::: RECORDS TO PROCESS

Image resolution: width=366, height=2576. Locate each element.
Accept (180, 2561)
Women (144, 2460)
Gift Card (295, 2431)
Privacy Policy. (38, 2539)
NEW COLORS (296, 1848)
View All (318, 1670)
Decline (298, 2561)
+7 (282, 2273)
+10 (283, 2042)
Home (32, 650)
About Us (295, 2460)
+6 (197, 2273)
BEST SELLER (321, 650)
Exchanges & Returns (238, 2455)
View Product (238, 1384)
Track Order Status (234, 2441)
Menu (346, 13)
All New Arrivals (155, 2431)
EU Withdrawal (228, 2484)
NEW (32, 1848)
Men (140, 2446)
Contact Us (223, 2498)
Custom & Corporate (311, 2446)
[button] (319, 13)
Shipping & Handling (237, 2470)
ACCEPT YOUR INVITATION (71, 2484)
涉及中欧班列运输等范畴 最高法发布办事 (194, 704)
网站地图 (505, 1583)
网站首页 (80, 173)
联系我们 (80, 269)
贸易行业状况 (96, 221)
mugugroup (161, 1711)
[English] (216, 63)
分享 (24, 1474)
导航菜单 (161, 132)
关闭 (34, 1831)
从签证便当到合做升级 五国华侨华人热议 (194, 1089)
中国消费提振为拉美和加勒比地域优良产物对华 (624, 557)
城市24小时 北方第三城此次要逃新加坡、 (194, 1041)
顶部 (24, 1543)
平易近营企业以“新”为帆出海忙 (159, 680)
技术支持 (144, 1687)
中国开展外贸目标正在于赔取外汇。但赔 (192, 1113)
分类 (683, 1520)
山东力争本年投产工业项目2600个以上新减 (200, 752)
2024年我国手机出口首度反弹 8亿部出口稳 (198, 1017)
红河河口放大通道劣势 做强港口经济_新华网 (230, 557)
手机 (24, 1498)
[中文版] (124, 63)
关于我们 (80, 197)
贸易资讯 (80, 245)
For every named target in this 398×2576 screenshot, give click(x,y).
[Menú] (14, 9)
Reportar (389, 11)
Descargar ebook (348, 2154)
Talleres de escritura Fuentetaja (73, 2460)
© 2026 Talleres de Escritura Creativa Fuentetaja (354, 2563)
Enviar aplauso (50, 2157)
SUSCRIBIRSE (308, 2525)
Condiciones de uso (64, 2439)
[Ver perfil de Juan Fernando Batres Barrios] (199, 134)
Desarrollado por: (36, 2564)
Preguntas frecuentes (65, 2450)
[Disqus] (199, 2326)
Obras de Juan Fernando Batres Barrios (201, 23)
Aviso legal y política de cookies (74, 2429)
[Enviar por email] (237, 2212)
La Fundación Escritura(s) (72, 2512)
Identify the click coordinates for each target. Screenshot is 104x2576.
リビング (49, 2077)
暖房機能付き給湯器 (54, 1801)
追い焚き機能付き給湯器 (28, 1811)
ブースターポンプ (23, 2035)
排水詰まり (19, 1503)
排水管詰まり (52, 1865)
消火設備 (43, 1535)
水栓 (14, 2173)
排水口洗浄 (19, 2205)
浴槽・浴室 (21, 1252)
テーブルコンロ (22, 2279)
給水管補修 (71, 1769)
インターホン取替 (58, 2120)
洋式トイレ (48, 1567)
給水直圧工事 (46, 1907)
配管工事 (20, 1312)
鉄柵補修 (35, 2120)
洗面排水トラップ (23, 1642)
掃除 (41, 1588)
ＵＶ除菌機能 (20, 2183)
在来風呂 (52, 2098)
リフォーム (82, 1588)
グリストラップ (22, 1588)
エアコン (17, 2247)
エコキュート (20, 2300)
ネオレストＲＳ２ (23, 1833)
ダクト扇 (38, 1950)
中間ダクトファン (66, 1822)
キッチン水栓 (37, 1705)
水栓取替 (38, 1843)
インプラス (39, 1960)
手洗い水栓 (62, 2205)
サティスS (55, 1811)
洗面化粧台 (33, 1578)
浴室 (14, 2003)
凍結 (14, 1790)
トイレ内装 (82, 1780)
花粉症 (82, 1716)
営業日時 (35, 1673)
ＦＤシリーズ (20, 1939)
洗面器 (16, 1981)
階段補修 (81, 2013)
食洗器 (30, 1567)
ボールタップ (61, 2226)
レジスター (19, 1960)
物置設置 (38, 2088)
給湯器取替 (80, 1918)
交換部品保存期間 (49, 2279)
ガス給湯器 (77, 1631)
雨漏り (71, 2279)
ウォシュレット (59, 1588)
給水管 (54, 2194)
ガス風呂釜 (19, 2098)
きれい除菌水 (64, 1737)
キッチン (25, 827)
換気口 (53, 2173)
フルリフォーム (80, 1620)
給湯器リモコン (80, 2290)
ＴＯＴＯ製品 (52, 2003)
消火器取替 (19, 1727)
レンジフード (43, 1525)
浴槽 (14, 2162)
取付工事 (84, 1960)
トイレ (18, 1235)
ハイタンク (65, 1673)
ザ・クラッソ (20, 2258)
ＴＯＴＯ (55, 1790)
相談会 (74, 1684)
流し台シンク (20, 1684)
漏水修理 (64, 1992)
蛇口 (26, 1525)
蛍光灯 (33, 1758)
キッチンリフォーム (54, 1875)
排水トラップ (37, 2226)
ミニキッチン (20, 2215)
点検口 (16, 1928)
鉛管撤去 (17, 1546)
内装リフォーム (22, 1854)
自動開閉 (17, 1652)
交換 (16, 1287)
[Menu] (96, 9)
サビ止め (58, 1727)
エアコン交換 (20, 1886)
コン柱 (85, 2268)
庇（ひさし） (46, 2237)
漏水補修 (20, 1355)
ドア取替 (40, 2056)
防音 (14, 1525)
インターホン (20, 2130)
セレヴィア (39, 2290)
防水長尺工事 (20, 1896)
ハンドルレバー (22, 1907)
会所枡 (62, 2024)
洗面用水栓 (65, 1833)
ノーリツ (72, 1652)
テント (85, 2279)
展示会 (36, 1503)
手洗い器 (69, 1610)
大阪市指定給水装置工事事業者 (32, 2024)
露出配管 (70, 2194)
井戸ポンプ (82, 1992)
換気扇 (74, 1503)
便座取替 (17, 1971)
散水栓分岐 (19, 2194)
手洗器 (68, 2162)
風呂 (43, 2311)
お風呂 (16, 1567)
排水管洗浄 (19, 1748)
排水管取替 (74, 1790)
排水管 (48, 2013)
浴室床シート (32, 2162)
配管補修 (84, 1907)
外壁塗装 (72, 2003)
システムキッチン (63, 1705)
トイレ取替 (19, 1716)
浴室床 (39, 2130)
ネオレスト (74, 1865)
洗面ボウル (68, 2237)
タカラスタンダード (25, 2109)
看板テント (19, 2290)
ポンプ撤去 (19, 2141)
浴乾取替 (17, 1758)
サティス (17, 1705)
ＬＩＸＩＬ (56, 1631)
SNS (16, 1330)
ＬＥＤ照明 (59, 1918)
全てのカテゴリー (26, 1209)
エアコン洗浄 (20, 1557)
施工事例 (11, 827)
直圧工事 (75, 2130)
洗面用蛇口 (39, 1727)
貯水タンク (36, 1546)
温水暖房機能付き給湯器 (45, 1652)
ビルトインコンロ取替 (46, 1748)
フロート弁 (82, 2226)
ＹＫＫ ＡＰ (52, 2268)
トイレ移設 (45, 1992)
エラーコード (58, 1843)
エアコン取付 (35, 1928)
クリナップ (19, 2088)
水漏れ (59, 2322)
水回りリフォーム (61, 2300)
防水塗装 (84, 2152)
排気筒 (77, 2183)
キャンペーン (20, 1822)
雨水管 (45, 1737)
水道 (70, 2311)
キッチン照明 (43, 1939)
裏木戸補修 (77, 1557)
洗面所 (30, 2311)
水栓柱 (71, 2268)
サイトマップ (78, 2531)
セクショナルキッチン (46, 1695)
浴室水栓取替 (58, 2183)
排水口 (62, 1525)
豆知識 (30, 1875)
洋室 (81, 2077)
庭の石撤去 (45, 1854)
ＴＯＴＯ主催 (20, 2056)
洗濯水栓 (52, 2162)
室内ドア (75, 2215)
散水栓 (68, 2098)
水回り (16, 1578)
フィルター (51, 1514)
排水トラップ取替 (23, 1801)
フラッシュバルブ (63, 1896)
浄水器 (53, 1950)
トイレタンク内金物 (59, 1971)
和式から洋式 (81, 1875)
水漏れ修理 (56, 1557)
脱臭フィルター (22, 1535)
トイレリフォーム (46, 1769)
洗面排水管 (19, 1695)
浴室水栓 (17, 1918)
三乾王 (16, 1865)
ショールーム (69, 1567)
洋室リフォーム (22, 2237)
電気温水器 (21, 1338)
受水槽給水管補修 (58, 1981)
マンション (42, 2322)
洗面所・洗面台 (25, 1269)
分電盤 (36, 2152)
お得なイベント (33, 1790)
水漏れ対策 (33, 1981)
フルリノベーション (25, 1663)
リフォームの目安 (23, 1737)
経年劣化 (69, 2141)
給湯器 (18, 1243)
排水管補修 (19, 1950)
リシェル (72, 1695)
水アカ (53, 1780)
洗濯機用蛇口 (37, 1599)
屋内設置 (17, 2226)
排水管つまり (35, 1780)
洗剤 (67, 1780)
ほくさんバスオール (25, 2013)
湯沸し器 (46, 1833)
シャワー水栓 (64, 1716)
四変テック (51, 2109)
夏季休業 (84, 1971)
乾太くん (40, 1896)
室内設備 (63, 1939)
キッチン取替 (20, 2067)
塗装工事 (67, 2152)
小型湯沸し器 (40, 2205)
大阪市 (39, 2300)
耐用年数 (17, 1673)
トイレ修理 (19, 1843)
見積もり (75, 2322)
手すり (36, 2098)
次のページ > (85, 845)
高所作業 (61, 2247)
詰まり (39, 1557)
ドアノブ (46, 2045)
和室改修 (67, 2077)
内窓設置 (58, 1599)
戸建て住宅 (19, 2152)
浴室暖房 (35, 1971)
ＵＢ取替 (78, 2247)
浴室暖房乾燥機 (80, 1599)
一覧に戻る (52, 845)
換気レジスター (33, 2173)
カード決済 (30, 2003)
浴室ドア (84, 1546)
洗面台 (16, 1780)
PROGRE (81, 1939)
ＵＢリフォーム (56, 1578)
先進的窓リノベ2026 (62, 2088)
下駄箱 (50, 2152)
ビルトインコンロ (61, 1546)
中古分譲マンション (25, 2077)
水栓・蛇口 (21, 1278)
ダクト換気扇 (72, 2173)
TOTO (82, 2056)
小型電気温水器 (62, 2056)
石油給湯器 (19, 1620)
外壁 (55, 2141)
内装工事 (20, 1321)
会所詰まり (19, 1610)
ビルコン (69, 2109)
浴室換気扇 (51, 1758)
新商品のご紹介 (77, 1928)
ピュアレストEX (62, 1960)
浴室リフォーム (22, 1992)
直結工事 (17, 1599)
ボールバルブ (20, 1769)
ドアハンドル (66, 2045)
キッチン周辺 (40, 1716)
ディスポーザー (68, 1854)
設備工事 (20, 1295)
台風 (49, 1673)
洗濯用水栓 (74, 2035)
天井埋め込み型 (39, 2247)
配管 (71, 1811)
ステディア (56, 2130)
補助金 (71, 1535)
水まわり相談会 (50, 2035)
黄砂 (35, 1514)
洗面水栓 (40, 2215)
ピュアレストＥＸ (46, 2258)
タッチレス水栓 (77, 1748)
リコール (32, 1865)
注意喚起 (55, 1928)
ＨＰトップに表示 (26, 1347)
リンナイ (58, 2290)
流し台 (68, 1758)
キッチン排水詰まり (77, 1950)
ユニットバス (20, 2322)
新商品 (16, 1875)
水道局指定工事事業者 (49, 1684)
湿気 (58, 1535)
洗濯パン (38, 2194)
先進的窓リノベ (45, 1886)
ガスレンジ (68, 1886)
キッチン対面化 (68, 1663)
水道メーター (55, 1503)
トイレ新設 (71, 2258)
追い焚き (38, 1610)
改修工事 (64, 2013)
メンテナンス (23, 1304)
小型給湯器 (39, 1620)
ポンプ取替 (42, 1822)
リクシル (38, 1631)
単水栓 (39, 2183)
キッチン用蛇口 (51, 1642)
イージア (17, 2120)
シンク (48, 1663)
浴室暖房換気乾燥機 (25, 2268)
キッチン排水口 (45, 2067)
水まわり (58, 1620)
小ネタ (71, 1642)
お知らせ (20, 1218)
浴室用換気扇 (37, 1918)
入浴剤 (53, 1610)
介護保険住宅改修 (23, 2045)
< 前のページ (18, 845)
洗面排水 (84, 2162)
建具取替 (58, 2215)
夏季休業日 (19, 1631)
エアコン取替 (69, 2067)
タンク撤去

::::::

- _TO DO_: Nothing but an exact copy of the lines from the first one above through the line holding "Obras de Juan" should be returned.

- _TASK RESULT_:
Image resolution: width=366, height=2576. Locate each element.
Accept (180, 2561)
Women (144, 2460)
Gift Card (295, 2431)
Privacy Policy. (38, 2539)
NEW COLORS (296, 1848)
View All (318, 1670)
Decline (298, 2561)
+7 (282, 2273)
+10 (283, 2042)
Home (32, 650)
About Us (295, 2460)
+6 (197, 2273)
BEST SELLER (321, 650)
Exchanges & Returns (238, 2455)
View Product (238, 1384)
Track Order Status (234, 2441)
Menu (346, 13)
All New Arrivals (155, 2431)
EU Withdrawal (228, 2484)
NEW (32, 1848)
Men (140, 2446)
Contact Us (223, 2498)
Custom & Corporate (311, 2446)
[button] (319, 13)
Shipping & Handling (237, 2470)
ACCEPT YOUR INVITATION (71, 2484)
涉及中欧班列运输等范畴 最高法发布办事 (194, 704)
网站地图 (505, 1583)
网站首页 (80, 173)
联系我们 (80, 269)
贸易行业状况 (96, 221)
mugugroup (161, 1711)
[English] (216, 63)
分享 (24, 1474)
导航菜单 (161, 132)
关闭 (34, 1831)
从签证便当到合做升级 五国华侨华人热议 (194, 1089)
中国消费提振为拉美和加勒比地域优良产物对华 (624, 557)
城市24小时 北方第三城此次要逃新加坡、 (194, 1041)
顶部 (24, 1543)
平易近营企业以“新”为帆出海忙 (159, 680)
技术支持 (144, 1687)
中国开展外贸目标正在于赔取外汇。但赔 (192, 1113)
分类 (683, 1520)
山东力争本年投产工业项目2600个以上新减 (200, 752)
2024年我国手机出口首度反弹 8亿部出口稳 (198, 1017)
红河河口放大通道劣势 做强港口经济_新华网 (230, 557)
手机 (24, 1498)
[中文版] (124, 63)
关于我们 (80, 197)
贸易资讯 (80, 245)
For every named target in this 398×2576 screenshot, give click(x,y).
[Menú] (14, 9)
Reportar (389, 11)
Descargar ebook (348, 2154)
Talleres de escritura Fuentetaja (73, 2460)
© 2026 Talleres de Escritura Creativa Fuentetaja (354, 2563)
Enviar aplauso (50, 2157)
SUSCRIBIRSE (308, 2525)
Condiciones de uso (64, 2439)
[Ver perfil de Juan Fernando Batres Barrios] (199, 134)
Desarrollado por: (36, 2564)
Preguntas frecuentes (65, 2450)
[Disqus] (199, 2326)
Obras de Juan Fernando Batres Barrios (201, 23)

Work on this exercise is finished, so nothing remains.